Townsville Auction Clearance Rates Climb to Six-Month High in JuneUpdated
A tighter pool of listings and steady demand from defence-linked buyers pushed the city's monthly clearance rate above 60 percent for the first time since December.
A tighter pool of listings and steady demand from defence-linked buyers pushed the city's monthly clearance rate above 60 percent for the first time since December.

Townsville's auction market closed out June with its strongest clearance rate since late 2025, with preliminary figures from Ray White Townsville and local CoreLogic data pointing to a combined clearance rate of around 62 percent across the four weeks to June 28. That compares with 47 percent recorded in May and a flat 44 percent in April, when a glut of mid-range homes sat unsold through the Easter school holiday lull.

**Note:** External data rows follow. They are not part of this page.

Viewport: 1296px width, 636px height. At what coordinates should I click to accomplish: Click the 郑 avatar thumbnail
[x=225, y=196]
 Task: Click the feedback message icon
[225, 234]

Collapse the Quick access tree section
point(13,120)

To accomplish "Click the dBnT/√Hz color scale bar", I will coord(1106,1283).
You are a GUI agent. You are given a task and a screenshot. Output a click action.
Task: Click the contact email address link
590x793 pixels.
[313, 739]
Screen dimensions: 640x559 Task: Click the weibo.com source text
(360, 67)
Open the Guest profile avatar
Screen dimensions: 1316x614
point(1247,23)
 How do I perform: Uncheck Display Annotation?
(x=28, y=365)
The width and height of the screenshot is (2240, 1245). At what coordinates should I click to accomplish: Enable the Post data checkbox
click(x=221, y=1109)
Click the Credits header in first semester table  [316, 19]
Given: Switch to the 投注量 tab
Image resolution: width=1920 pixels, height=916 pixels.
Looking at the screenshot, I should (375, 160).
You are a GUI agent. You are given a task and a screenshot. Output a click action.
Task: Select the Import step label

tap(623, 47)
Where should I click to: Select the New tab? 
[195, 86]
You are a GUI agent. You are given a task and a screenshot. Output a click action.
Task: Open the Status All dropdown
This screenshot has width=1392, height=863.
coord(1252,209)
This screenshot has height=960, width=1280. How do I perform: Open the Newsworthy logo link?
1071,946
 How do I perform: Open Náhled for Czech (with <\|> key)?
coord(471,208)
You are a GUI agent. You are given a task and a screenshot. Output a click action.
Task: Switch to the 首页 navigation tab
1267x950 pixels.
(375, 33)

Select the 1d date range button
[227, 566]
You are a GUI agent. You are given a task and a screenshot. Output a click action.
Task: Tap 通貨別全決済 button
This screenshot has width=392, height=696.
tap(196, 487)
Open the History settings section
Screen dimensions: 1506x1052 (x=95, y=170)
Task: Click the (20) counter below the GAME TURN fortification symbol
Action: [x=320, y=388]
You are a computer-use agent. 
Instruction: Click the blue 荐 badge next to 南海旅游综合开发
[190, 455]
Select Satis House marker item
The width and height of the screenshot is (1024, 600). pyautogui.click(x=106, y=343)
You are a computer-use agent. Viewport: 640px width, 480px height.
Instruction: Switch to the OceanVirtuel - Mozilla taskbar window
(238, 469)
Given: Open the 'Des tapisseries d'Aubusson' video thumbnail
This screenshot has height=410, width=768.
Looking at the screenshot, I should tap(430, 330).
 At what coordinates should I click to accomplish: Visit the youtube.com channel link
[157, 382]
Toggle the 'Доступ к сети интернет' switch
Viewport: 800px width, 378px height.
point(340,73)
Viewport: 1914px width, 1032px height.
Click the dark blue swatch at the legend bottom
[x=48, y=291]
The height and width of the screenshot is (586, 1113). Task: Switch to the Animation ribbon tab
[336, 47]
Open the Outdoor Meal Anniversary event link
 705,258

The timing matters. Queensland's broader property conversation right now is dominated by stamp duty pain, transfer costs on a median Brisbane property have jumped by as much as $180,000 over the past decade, and that pressure is actively redirecting buyer attention toward regional centres where the numbers still make sense. Townsville's median sits at roughly $390,000, and for investors chasing yield, the city is consistently returning north of six percent. When the southeast is priced out, North Queensland gets a second look.
The suburbs doing the heaviest lifting in June were Bohle Plains in the city's north and Idalia on the eastern corridor. Three auctions in Bohle Plains, including a four-bedroom house on Sandalwood Circuit that sold under the hammer for $512,000 on June 14, all cleared on the day. Idalia posted two successful auction sales in the final fortnight of June, both in the $480,000 to $530,000 bracket, driven in part by families relocating ahead of the new school year and buyers linked to the Lavarack Barracks garrison, which generates consistent demand for family-sized homes within a 15-minute commute of the base.
The contrast with April is worth dwelling on. During that slower period, agents were reporting multiple properties passed in at their reserve in suburbs like Thuringowa Central and Mount Louisa, with vendors either overpricing or simply misjudging the appetite for renovator-grade stock at the $400,000-plus mark. Several of those same properties were relisted in late May with adjusted reserves and cleared in June, a sign that the market corrected itself quickly rather than stalling.
REIQ Townsville zone data covering the March quarter showed median days on market for auctioned properties sitting at 38 days, above the Queensland regional average of 31 days. By June, agents active in the Townsville CBD fringe and South Townsville were anecdotally reporting properties spending closer to 22 to 25 days on market before auction, suggesting momentum built sharply through the back half of the financial year.
The July-August window typically sees auction volumes thin out as school holiday listings drop away. But Townsville's position is slightly different from the southeast this year. The federal government's confirmation in May that it would expand facilities at Lavarack Barracks, part of a broader Defence Force restructure, is expected to bring an additional cohort of personnel and their families to the city through the back half of 2026. That translates directly to demand for three and four-bedroom homes in the $420,000 to $580,000 range, exactly where June's clearances clustered.
Agents running auctions through LJ Hooker Townsville and Harcourts Ignite have reportedly been advising vendors in growth corridors to hold their auction campaigns rather than switch to private treaty, banking on that demand wave arriving before the winter market fully winds down. It is a calculated bet, but the June data gives them reasonable cover to make it.
For buyers, the practical read is this: the window between now and late August may offer the best conditions seen in Townsville's auction market all year. Competition is real but not frenzied, finance pre-approvals from lenders like Sucasa and local credit unions are processing faster than the southeast metro queue, and motivated vendors who passed in during April are still negotiating. That combination does not last indefinitely.